Ausgangstext
···
# Code in Chrome löschen



## hashprophet (13. Sep 2021)

Hi,

hoffe ist das richtige Forum, ansonsten bitte verschieben.

Wenn ich in der Google-Chrome Konsole einen Code schreibe und er ist fehlerhaft, erscheint eine Fehlermeldung, die ich allerdings nicht einfach weglöschen oder wegdrücken kann.
Das heißt ich muss den gesamten Code nochmal schreiben oder eben kopieren bis zum Fehler und dann alles löschen ("clear console history") und wieder reinkopieren.
Ich möchte aber NUR die Fehlermeldung löschen, oder eben bis zum Fehler zurück.
Bild ist angefügt.

Danke schon mal
hashprophet


----------



## Oneixee5 (13. Sep 2021)

Du kannst doch einfach die Peil-oben-Taste drücken und durch die Historie der Eingaben blättern.








						Keyboard shortcuts - Chrome Developers
					

The canonical documentation for Chrome DevTools keyboard shortcuts.
···
Datenauszug
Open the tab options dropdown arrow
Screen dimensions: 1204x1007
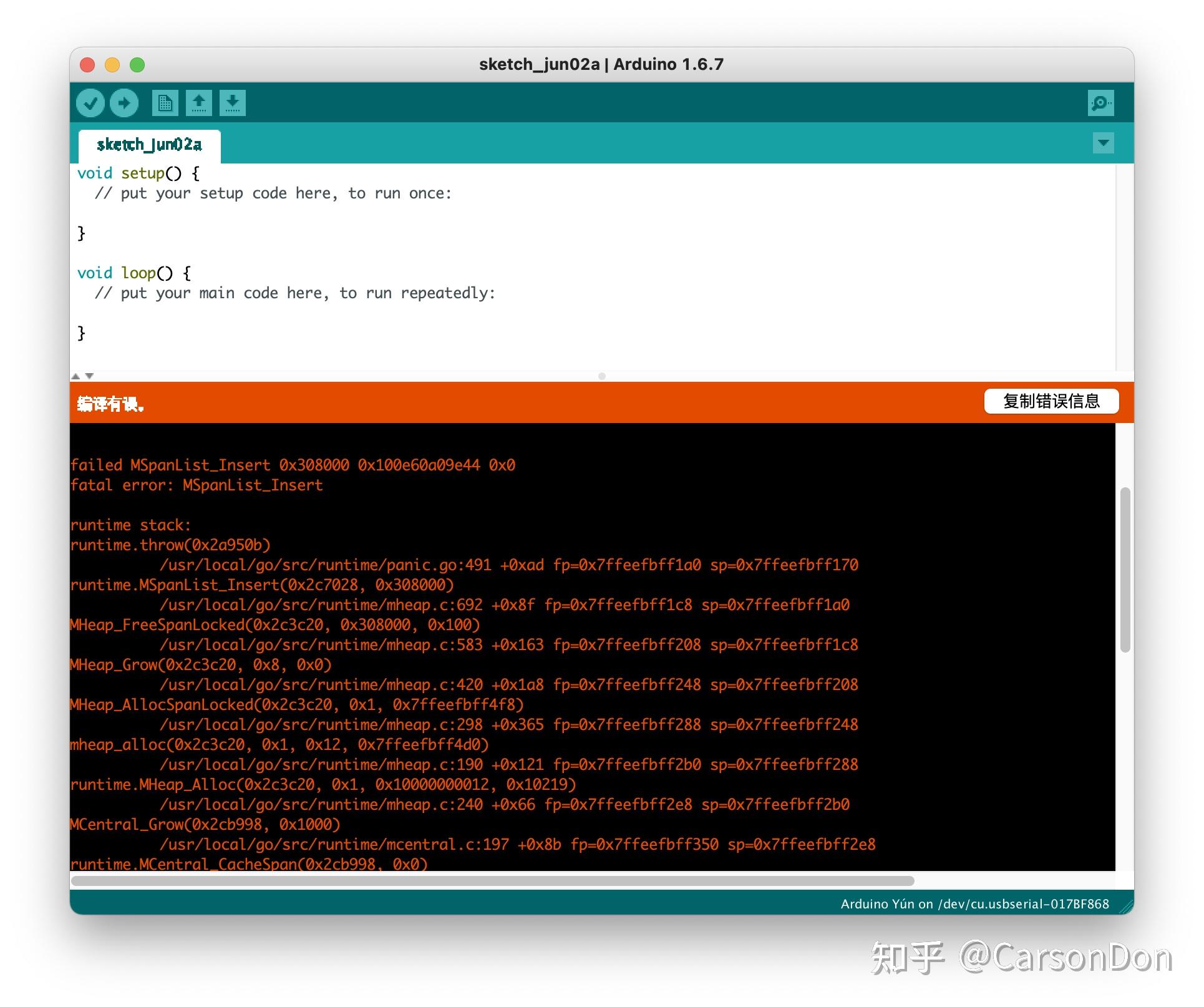click(1103, 144)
···
Aufgaben
1 – Was möchte hashprophet im Forenthread zur Chrome-Konsole ausschließlich löschen?
2 – Führe den Forenthread zur Chrome-Konsole ab seinem letzten Satz weiter.
Die Zeilen werden hierfür nicht gebraucht.

Schriftliche Antworten
1 – Nur die Fehlermeldung.

2 –
					developer.chrome.com


----------



## hashprophet (13. Sep 2021)

Oneixee5 hat gesagt.:


> Du kannst doch einfach die Peil-oben-Taste drücken und durch die Historie der Eingaben blättern.
> 
> 
> 
> ...


Stimmt danke, das ist schon mal gut, dass man nicht alles nochmal schreiben oder kopieren muss.
Hatte auch eine Denkfehler, hatte vorher in Eclipse geschrieben, da kann man es einfach löschen bzw. an der Fehlermeldung etwas ändern.

Hier schreibe ich aber ja direkt in der Console. 

Thread kann auch gerne ins Anfängerforum verschoben werden.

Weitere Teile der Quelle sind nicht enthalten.